Any infection spreads throughout the body and becomes serious in a patient with HIV. This is because there aren’t enough defenses to control them. Mortality isn’t so much from the virus itself, but from opportunistic infections.

There are also neoplasms that develop characteristically in patients with HIV. These are cancers that aren’t as frequent in other people and that multiply due to the deficiency of the immune system in the identification of abnormal cells. The most common one is Kaposi’s sarcoma.

What to do when detecting possible symptoms of HIV (human immunodeficiency virus)?

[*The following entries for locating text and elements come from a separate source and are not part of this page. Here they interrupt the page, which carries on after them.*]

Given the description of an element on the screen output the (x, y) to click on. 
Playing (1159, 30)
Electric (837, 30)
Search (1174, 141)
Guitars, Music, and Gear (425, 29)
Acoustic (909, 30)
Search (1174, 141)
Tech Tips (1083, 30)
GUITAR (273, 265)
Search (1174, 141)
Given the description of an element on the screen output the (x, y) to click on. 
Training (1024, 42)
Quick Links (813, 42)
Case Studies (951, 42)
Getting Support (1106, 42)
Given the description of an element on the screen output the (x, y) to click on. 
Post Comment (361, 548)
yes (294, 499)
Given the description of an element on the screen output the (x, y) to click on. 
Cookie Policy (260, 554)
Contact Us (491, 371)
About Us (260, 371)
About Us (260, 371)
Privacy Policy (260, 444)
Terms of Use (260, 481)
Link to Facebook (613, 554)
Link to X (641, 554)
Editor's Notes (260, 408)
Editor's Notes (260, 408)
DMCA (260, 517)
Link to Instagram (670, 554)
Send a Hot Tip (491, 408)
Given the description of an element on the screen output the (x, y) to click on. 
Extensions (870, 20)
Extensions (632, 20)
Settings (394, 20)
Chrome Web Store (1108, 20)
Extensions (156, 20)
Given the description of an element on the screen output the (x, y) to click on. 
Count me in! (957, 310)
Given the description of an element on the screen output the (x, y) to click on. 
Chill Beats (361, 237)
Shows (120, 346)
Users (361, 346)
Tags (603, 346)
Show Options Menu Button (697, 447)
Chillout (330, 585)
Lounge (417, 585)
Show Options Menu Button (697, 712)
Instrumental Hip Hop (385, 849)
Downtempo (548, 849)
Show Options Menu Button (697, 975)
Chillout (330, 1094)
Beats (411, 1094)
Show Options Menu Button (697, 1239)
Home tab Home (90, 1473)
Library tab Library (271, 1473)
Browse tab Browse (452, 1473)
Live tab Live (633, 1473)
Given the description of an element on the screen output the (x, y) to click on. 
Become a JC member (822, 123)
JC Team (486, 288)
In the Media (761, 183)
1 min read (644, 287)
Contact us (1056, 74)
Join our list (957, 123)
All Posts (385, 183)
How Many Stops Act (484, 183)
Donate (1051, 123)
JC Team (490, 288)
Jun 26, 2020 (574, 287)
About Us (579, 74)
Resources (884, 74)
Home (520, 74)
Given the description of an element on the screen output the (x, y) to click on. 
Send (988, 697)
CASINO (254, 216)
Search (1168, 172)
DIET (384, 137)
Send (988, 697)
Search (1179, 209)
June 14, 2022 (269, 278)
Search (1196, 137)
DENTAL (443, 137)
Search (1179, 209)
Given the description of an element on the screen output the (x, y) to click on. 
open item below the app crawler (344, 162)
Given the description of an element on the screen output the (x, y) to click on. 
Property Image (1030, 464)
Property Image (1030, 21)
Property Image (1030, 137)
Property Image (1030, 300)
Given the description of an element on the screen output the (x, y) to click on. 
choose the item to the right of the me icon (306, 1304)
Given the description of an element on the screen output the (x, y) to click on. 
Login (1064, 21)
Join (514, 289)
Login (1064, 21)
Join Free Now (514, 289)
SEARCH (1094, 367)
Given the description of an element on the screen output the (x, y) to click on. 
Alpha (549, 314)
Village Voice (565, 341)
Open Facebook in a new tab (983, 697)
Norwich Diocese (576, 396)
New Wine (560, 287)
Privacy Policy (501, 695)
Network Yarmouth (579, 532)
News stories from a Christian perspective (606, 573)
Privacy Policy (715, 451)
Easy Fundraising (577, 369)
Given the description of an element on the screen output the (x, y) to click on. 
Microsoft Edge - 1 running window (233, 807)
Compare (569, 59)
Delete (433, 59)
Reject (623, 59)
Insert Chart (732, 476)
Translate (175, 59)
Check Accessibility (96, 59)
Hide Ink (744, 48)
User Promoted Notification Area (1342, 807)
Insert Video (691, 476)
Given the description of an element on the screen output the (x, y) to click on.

Currently, anyone who has positive markers for HIV can begin early antiretroviral treatment. The importance of using these drugs as quickly as possible is to prevent spreading it and improve the life expectancy of a patient.

Not taking antiretroviral treatment makes the infection go out of control and the immune system becomes weaker. In addition, other people who might be infected by the high viral load are at higher risk — by having unprotected sex, for example.

Symptoms of suspected HIV should alert you to request a screening test from your doctor. Don’t be afraid to request it. Many countries have already legislated mechanisms to ensure confidentiality and so there are no prejudices about the patients’ medical records.